**INSTRUCTIONS TO FOLLOW:**
Extend the article on identifying whale bones, continuing from its last sentence.

**TEXT PROVIDED:**
%%
Identifying whale bones

An EU study developed two biomolecular approaches to specific identification of the remains of hunted whales. Doing so shed light on historic and prehistoric ecology, and hunting practices, which may help conserve the endangered animals.

Human hunting has brought many whale species near extinction, yet the acute modern phase emerges from hunting practices going back thousands of years. Studying the remains of hunted animals could provide historical population data and other information, which may aid present-day conservation.

However, such investigations are not simple. A need exists for rapid and inexpensive biomolecular approaches that accurately identify whale species from their remains.

The EU-funded 'Optimizing research tools for cetaceans in archaeology' (ORCA) project aimed to develop two such methods: Zooarchaeology by Mass Spectrometry (ZooMS) and ancient DNA analysis. Both methods were to be convenient and low cost, and applied to study of whale species ecology and hunting patterns over the last 4 000 years. The single-member project ran for two years to September 2014.

Work began with testing a new ZooMS protocol, comparing collagen peptide fingerprints against known samples. Following training, project researchers refined the ZooMS technique by comparing whale collagen remains against known museum specimens. The results were combined with recently published data to create a whale collagen database, hence verified against archaeological whale remains. Comparison of ZooMS against DNA techniques established that ZooMS consistently yielded accurate identification to family or genus level, but could not discriminate closely related species.
%%
**DATA BELOW:**
%%
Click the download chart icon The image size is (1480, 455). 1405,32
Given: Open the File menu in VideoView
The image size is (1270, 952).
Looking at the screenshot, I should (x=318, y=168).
%%
**ANSWER SECTION:**
Comparison of ZooMS and DNA microsampling approaches showed that the former did not consistently yield sufficient collagen for unambiguous identification. However, the DNA technique could reliably identify species using samples as small as 3 mg. The microsampling technique was successfully demonstrated using a 1 000-year-old bone artefact.

Certain samples could not be identified morphologically but were identifiable using the project's techniques. The identifications led to revision of interpretations concerning prehistoric species distributions, and human preferences, in the Mediterranean and South Atlantic. Further optimisation of hybridisation-capture approaches will be necessary before ancient DNA samples can be used for demographic modelling.

The ORCA project contributed to both archaeology and conservation biology issues. The research illustrated the long history of whale hunting, while providing valuable data applicable to modern whale conservation and management.